◆ Instructions for the task ◆
Write a continuation of the Berkeley free-speech essay below, picking up after its final sentence.

◆ Quoted text ◆
• • • •
I agreed to join Lenni for some curb-side ranting, not only because he's an old friend but also because Berkeley survivors of that period whose judgment I respect say Lenni Glazer, as he was known then, was the fiercest and most mesmerizing speaker, holding crowds spellbound at that that same corner of Telegraph and Bancroft, day after day, till the university seized an opportunity to have Lenni put away in the state prison at St. Luis Obispo for three long years. These days he's as fiery as ever, though mostly at the other end of the country, in New York.
I was glad, I told the modest throng, to be able to speak at an FSM event on the very day when the newspapers were testifying to the potency and profitability of free speech, as uttered by the radio shock jock Howard Stern, who had just been signed up by Sirius, a satellite radio company for $500 million. There's money in talking dirty about girls.
Russians have a toast to "those who went before." You drink to the dead, though you don't clink glasses. Stern, I said, was standing on the shoulders of many who "went before," who had sacrificed much that he might enjoy his $500 million for speaking freely about sex. There was Lenny Bruce, harried mercilessly by prosecutors and cops across the country. Times were tougher still in the Forties and Fifties when men like Gershon Legman, Jake Brussel and Samuel Roth (who published the first excerpts of James Joyce's "Ulysses" in the United States) all served prison terms after prosecutions by the Post Office.
• • • •
◆ Dataset section ◆

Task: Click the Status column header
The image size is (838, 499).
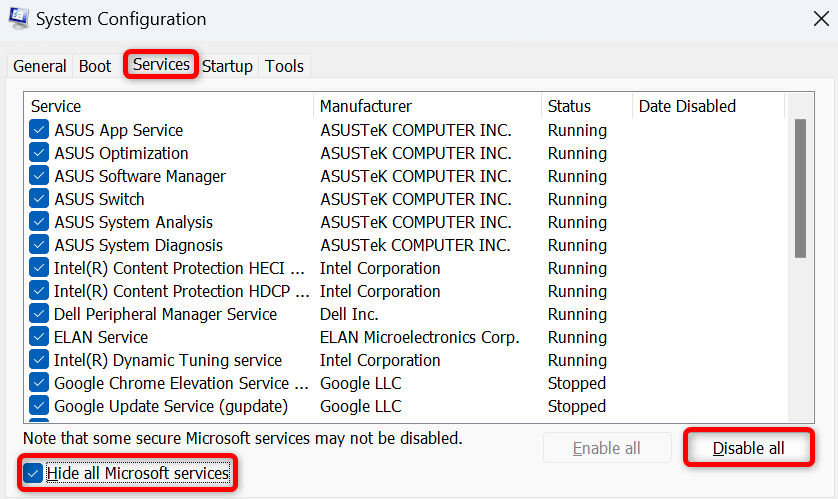Action: tap(586, 106)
• • • •
◆ Reply to the task ◆
Free speech counts most when it's most risky. In their debate the other night, both George Bush and John Kerry proclaimed their undying allegiance to the Bill of Rights and the U.S. Constitution. Both swore they stood foursquare for liberty, which was hard to listen to with a straight face (like 98 percent of the rest of the "debate") since both deemed the Patriot Act a splendid thing. Of course the Patriot Act embodies the notion that there are indeed times when free speech is too risky.
Lenni was holding my legs so I wouldn't fall off the chair, and I sensed from the slight pressure of his hands that he wished I might descend to the sidewalk so he could wheel on his next speaker, Jack Heyman of the Longshoremen's Union at the Port of Oakland. Not so long ago, Jack and his comrades received a very painful expression, in the form of rubber bullets, of the current view of free speech and the right to assemble peacefully, as entertained by the Oakland Police Department and Oakland Mayor Jerry Brown.
So I wound up my hoarse rhetoric with some jabs at the Left, as mustered in Berkeley for the FSM anniversary. Probably some 90 percent of them are dedicated "Anybody But Bush" zealots who have, with varying degrees of venom, been denouncing Ralph Nader for presuming to exercise his rights of free speech, as an independent candidate in the presidential election.
Flowers of the Sixties, now gone sadly to seed, have been coursing round the nation's courthouses, challenging Nader's efforts to get on state ballots. The older crowd hates Bush, that's for sure. But they hate Nader more. So here was the great irony. Most of those mistily honoring the FSM don't much care for free speech when it looks as though it might be risky, might inconvenience their favored candidate, even though the favored candidate, John Kerry, wants to fight a better war than Bush in Iraq and then march on to Teheran.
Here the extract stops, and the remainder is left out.